Cristina García Rodero registra el dolor, el desarraigo, el desamparo, la fragilidad, todas esas nomenclaturas con las que la realidad se obstina en desangelar el paisaje o el espíritu. No se involucra en los personajes que guarda en sus obras: los expone con limpieza, con la franqueza de quien se ocupa por preservar un hecho, no emitiendo ninguna opinión sobre él, sin marcar un criterio que derive la mirada hacia él, que lo explicite con más elocuencia de la precisa. La fotografía, incluso la nuestra, cuando la ejercemos con la precariedad o simpleza habitual, una intención, no obstante. La de García Rodero es tan precisa que no hace pensar en un cazador, apostado en una loma desde la que se ve el paisaje entero, seleccionando la presa a la que abatir, con la paciencia aprendida de que un descuido puede malograr el instante en que todo su cuerpo se consagra a la materialización de un anhelo, al ritual de congelar un momento en el tiempo. Un clic o un bocado. El botón de la cámara, al accionarse, en ese fragmento infinitesimal, realiza un prodigio de naturaleza casi religiosa: salva un hecho prodigioso también, lo rescata del olvido o de la indiferencia, lo desprende de la voracidad del tiempo. Ella es la memoria de lo que no tendría memoria sin ella, permítaseme el retruécano. De gusto obsesivo por lo atávico, Cristina García Rodero es una obrera estajanovista. Hay que estar donde aguarda el milagro para poder dar fe suya. Sus niños, los más débiles, los más precisados de atenciones y de afecto, son una parte de todos los niños que alguna vez hemos sido. Son las fotografías que más frecuentemente veo. Las conozco de memoria. Cierro los ojos y las repito con colmo de precisión. 


 Ha viajado a Haití, a Kosovo, a Rumanía,  a Etiopía, a la India, al corazón de la Semana Santa o a las escuelas vetustas y admirablemente firmes en su vocación de templo, las abandonadas o las a pie de abandonarse. Su método de trabajo se nutre de esa verdad ajena a la verdad pedestre, a la de lo cercano, que no tiene por qué no exponer una épica, un desvalimiento de lo prosaico. Compró su primera cámara por puro azar y, en parte, por su timidez. Tenía 16 años y el colegio de su Puertollano natal le había dado boletos de una lotería que sufragase un viaje de fin de curso a Ceuta. No viéndose atrevida para la venta, forzó a sus padres a que compraran todos los números. Quiso esa suerte, aquí un poco agraciada por todos las papeletas de las que disponía, que el premio (económico, al parecer) le sonriera, se dice a lo común así. En ese mismo viaje lo empleó en hacerse con esa cámara bautismal. Había iniciado su idilio con las imágenes. Dijo que era suya y evitó pagar impuestos en la frontera. Antes de ese momento, ella ya jugaba a ser fotógrafa en casa con la vieja cámara de su padre. Su pasión era el viaje por la España oculta, la apartada, la invisible. “Intenté fotografiar el alma misteriosa, verdadera y mágica de la España popular con su pasión, su amor, humor, ternura, rabia, dolor, con su verdad; y los momentos más intensos y plenos en la vida de los personajes, tan simples como irresistibles, con toda su fuerza interior, en un desafío personal que me dio fuerza y comprensión y en el cual invertí todo mi corazón”. 
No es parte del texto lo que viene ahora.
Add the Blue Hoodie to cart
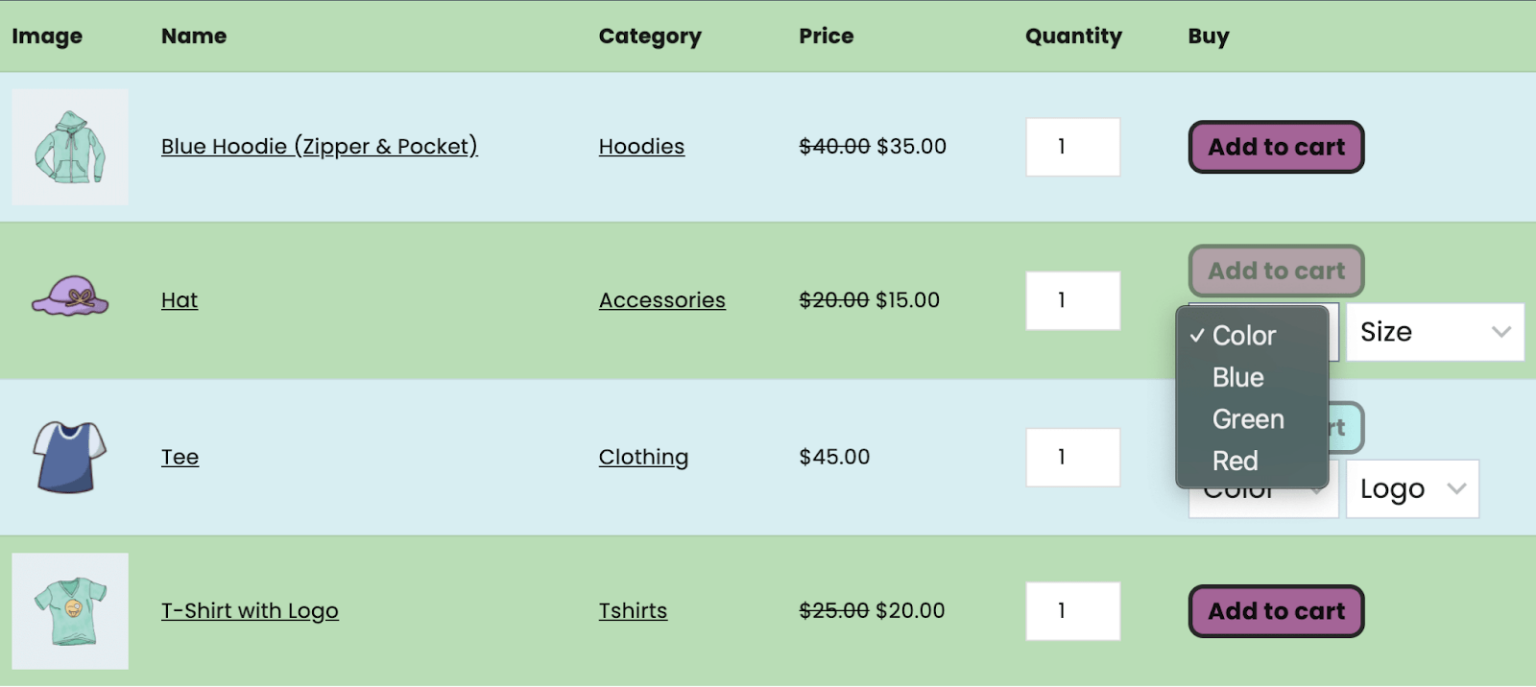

Su descomunal exigencia la hace cribar su trabajo con el mismo entusiasmo con el que dispara su cámara: de cada 1000 instantáneas, elige 10, la escuché una vez. Su documentalismo, esa indagación antropológica, precisa un cribado al modo en que el reportero o el periodista se cohíbe, recula ante la cantidad y expurga hacia una especie de todo seminal y luminoso, aunque Cristina García Rodero eluda el color y fije en su majestuoso (trágico, áspero, lírico, divertido, hermoso siempre, según el caso) sentido de la imagen. Es la fotógrafa española más laureada, miembro de la Agencia Magnum, referente para quien empuña una cámara con intenciones estéticas o narrativas. Dijo una vez temer a hablar en público o a escribir: su palabra es plástica, no precisa de la intermediación del lenguaje, lo rescata en la mente de quien, fascinado, mira.